**The task:**
Lines with the string "altoona" are to be identified in the listing and copied.

**Available records:**

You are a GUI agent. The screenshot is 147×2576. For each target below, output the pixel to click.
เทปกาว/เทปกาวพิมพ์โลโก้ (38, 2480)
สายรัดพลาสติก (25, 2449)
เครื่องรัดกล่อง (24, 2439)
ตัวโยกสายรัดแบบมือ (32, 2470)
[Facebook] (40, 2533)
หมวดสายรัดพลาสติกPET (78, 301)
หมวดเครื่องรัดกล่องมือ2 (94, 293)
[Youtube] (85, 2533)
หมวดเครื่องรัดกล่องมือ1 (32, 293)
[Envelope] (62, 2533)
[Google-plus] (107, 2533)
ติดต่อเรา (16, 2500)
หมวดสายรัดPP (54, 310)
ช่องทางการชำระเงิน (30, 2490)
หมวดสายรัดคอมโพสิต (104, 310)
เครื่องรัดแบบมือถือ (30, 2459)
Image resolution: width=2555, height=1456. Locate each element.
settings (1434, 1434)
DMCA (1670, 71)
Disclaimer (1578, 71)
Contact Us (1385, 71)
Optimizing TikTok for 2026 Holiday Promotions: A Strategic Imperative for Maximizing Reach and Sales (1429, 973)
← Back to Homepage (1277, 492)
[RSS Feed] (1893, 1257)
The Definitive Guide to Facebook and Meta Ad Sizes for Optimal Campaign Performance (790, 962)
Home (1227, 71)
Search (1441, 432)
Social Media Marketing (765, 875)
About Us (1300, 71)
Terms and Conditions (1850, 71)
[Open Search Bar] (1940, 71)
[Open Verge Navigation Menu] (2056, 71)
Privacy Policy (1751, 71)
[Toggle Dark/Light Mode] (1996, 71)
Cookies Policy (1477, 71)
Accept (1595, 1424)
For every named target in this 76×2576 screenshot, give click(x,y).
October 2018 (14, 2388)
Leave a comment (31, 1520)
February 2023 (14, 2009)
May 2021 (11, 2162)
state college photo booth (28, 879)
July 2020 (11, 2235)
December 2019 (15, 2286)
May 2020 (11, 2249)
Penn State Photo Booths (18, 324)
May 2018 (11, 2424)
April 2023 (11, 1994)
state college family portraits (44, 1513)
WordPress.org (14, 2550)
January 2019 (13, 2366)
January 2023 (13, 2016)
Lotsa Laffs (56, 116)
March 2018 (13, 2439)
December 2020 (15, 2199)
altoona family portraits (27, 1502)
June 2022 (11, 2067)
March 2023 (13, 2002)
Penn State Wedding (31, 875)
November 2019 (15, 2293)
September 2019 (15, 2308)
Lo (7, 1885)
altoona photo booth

**Exercise result:**
altoona family portraits (27, 1502)
altoona photo booth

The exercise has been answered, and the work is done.